(Dataset entries)
=== Begin Enclosure ===

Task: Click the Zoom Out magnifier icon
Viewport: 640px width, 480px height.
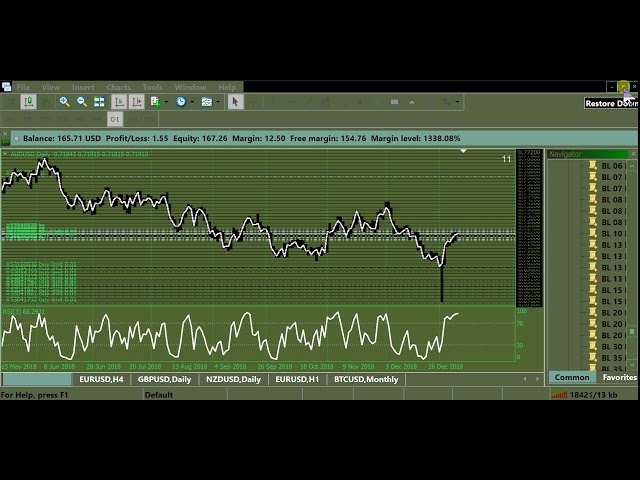Action: click(x=82, y=101)
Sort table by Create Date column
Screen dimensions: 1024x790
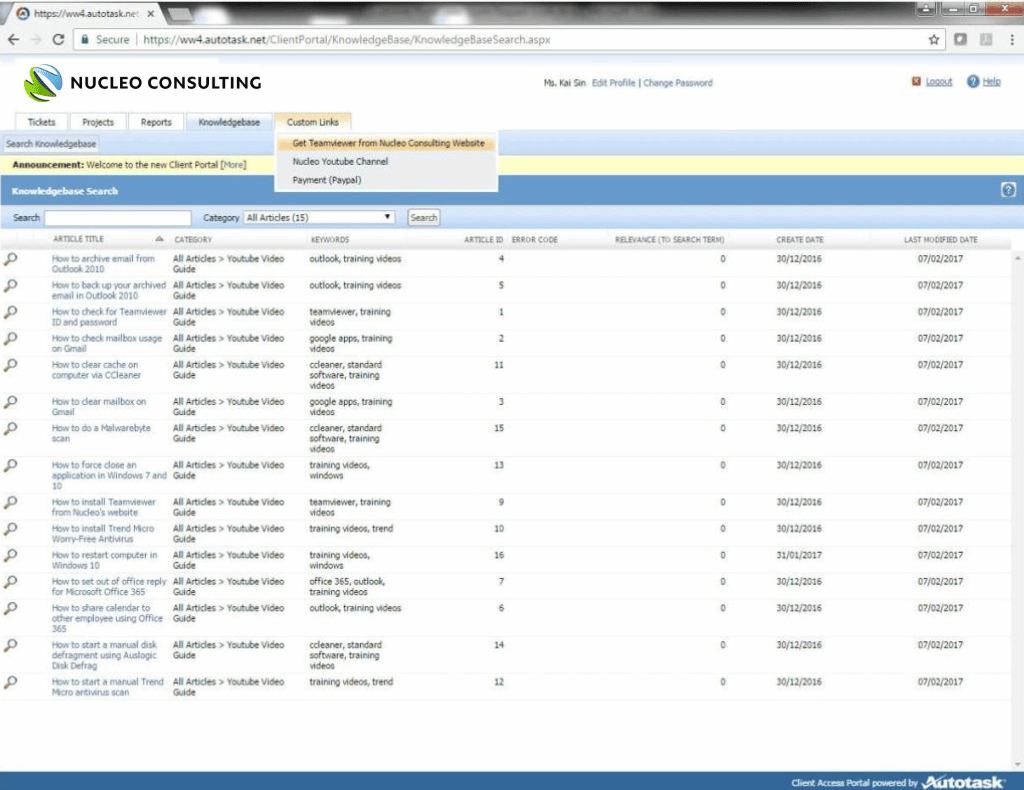click(x=799, y=240)
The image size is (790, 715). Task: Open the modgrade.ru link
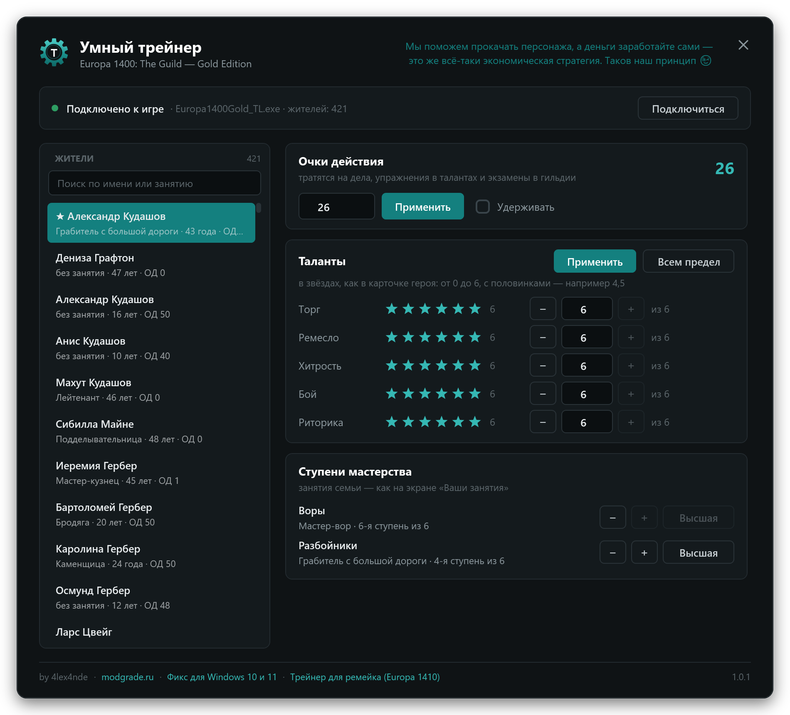(127, 677)
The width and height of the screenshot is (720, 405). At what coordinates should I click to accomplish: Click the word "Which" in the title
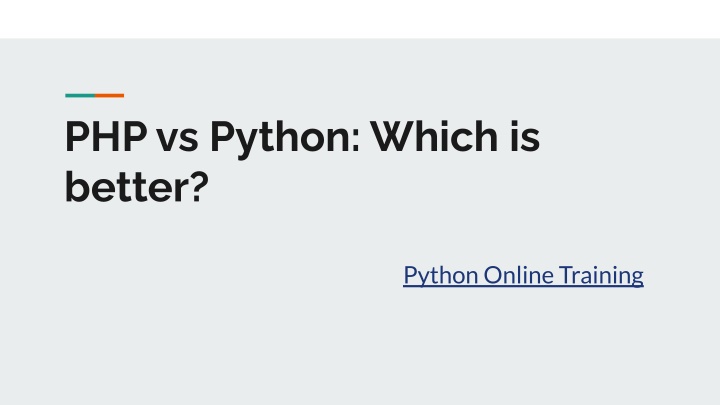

=== End Enclosure ===

Task brief. Transcribe the records above exactly as they appear, leaving out any pictures.

Result of the task.
Task: Click the Zoom Out magnifier icon
Viewport: 640px width, 480px height.
Action: click(x=82, y=101)
Sort table by Create Date column
Screen dimensions: 1024x790
click(x=799, y=240)
The image size is (790, 715). Task: Open the modgrade.ru link
(127, 677)
The width and height of the screenshot is (720, 405). At what coordinates should I click to accomplish: Click the word "Which" in the title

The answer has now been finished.